Apparently a Voidmaster on Earth Prime had actually managed to do this constantly for three days until he actually died. According to the old news feed that Tellare had seen about it, he had looked just as bored five minutes before he died as he did afterwards.

This basically evolved from my own thoughts about whether it was possible to create a religion which strongly believed that there was no afterlife whatsoever. And, if such a religion existed, then what would it look like?

2) A Copy:
One easy way to come up with futuristic religions is to look at a couple of present-day religions and to copy some of the basic philosophies from them, whilst adding a lot of new stuff.

Just make sure that you don’t include any significant holy figures from any present-day religions in your copy though (since some religions get touchy about this kind of thing).
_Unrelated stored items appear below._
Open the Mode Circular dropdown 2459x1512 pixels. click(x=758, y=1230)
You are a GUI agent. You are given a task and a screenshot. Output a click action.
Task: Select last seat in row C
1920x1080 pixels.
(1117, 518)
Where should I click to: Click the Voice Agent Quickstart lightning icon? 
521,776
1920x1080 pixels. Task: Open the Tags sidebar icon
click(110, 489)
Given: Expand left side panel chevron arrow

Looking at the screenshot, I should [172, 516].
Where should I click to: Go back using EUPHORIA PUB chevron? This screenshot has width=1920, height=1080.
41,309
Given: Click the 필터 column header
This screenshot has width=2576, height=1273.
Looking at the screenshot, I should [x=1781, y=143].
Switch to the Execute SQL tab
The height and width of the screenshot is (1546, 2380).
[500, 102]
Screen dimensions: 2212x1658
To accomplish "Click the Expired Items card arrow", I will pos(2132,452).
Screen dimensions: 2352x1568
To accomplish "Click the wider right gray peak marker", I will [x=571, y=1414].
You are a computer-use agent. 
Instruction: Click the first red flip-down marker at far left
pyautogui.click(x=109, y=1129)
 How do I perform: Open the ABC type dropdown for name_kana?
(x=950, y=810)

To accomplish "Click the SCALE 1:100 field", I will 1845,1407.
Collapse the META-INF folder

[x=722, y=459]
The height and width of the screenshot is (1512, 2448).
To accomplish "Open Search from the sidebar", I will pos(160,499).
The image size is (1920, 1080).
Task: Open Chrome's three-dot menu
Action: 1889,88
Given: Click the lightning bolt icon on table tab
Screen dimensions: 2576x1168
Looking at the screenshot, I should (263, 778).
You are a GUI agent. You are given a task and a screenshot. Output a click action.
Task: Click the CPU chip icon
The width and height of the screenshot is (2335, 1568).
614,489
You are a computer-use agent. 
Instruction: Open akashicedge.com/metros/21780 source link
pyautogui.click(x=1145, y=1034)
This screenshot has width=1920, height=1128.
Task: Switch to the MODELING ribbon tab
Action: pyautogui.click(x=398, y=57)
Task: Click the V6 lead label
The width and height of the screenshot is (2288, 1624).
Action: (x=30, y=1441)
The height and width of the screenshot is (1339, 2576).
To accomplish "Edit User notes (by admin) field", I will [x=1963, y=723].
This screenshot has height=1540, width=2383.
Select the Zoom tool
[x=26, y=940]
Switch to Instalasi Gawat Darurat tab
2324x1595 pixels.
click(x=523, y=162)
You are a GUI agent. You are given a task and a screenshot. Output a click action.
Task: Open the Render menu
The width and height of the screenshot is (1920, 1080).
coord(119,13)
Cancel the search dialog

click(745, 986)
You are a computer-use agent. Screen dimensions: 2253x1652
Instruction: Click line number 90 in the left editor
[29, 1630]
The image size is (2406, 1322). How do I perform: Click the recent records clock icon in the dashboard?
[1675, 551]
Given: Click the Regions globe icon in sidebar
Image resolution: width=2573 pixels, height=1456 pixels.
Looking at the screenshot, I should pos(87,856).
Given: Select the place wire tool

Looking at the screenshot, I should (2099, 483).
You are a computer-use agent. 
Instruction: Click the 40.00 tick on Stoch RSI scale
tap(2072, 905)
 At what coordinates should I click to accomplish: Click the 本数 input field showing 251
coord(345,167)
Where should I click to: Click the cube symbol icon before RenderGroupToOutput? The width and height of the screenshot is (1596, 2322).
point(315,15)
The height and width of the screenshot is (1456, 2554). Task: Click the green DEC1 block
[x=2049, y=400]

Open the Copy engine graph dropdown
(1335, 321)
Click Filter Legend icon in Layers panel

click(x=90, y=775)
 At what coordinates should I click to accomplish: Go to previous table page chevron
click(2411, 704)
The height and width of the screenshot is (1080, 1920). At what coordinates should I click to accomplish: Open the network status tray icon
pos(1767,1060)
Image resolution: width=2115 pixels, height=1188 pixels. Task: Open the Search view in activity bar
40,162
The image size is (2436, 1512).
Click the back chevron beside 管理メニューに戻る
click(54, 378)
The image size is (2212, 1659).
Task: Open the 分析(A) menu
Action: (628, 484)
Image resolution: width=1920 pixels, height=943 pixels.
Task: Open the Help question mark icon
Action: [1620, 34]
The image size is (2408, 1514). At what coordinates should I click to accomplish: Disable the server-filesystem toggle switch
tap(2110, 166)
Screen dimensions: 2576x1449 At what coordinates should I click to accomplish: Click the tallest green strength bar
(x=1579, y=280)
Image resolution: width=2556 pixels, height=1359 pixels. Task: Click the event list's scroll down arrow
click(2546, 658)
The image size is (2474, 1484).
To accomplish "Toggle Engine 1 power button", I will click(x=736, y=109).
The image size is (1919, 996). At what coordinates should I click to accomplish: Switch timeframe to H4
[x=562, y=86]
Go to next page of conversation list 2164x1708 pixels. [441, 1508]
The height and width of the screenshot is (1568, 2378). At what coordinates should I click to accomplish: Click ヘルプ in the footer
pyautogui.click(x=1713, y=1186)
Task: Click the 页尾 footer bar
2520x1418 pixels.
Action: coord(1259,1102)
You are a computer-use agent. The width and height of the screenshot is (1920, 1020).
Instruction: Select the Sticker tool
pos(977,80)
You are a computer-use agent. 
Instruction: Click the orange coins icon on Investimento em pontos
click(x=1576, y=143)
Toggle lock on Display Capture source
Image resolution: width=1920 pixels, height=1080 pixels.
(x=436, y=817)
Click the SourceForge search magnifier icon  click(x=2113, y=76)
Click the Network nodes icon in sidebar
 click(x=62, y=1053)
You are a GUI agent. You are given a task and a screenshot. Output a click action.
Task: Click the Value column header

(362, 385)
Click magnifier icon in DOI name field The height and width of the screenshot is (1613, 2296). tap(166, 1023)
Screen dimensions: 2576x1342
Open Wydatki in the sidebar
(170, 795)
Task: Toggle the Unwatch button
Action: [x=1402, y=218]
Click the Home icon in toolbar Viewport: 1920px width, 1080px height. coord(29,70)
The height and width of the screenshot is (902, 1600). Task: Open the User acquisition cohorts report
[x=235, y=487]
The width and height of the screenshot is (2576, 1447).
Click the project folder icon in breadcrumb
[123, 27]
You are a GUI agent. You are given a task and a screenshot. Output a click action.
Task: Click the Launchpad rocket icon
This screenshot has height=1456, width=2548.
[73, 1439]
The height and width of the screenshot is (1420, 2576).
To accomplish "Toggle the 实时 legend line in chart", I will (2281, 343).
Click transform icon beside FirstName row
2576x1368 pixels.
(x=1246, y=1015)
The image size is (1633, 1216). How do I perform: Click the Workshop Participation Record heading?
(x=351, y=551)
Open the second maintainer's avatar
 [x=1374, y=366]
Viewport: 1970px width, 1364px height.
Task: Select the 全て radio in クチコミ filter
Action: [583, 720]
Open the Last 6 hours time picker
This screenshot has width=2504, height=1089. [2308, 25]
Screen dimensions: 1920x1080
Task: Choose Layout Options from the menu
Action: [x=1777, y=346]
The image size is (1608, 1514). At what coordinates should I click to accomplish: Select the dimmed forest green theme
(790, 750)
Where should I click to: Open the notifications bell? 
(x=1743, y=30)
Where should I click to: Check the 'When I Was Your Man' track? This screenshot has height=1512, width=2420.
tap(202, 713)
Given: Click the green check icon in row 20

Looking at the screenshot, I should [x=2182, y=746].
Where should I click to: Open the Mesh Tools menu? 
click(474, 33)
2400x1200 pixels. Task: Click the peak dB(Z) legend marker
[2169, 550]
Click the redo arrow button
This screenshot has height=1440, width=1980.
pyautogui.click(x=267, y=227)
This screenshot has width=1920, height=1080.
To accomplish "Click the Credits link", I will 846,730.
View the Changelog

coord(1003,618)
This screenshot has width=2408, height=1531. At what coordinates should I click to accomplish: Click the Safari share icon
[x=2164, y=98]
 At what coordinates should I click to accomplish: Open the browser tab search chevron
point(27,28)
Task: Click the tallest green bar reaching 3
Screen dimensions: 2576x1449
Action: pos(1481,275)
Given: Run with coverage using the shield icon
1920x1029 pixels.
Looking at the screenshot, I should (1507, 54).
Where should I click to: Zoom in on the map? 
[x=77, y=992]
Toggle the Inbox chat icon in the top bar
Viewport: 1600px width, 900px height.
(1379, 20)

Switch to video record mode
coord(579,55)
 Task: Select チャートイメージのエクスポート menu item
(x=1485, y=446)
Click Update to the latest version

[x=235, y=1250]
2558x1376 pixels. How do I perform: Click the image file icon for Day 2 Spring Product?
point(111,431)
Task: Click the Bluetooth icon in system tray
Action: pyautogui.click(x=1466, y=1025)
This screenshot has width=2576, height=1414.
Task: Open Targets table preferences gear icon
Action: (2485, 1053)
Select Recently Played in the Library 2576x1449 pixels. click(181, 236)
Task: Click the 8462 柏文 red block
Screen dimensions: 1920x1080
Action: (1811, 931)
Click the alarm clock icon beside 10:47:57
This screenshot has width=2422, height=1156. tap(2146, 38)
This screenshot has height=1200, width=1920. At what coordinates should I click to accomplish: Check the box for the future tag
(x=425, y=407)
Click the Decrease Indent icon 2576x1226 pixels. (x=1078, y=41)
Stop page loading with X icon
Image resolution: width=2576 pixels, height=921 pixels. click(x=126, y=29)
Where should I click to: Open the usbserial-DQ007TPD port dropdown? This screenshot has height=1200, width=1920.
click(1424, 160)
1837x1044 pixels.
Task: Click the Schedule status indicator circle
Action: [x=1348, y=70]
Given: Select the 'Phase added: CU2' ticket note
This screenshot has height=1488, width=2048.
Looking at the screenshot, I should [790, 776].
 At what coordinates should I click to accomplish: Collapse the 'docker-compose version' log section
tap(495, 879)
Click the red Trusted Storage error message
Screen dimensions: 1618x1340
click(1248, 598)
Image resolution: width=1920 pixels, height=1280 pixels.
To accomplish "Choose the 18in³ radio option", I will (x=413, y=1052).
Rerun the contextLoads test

The basic idea is to create something new that also subtly evokes current religions too.

A good televised example of this would probably be the Wayist religion from Gene Roddenberry’s “Andromeda”. This is a religion that one of the main characters follows and it’s fairly heavily based on both Buddhism and Taoism, as well as on various monotheistic religions.

This means that this character is a pacifist who lives a rather simple and monastic life. He comes across as a religious person the instant that you see him, but it’s hard to tell exactly which religion he follows unless you watch more of the show.

However, when it comes to old religions with little to no followers these days, it can also be interesting to reinvent these as modern religions. A good example of this can be seen in the 2004 remake of “Battlestar Galactica”, where many of the characters worship various Gods and Goddesses from Greek mythology. This is a rather low-key part of the show, but it emphasises the fact that the characters in this show are from a distant part of space.

3) Mystery: One of the quickest ways to come up with a believable sci-fi religion is to not show too much of it and to let your audience’s imaginations fill in the gaps. In other words, have your characters occasionally quote from a religious book or mention something from their religion without going into too much depth about it.

If you do this, then all you’ll have to come up with is a few spiritual-sounding quotes and maybe the names of a few holy days. You won’t have to think up a religion’s central principles or history, but your story will still have the added atmosphere and depth that sci-fi religions can provide.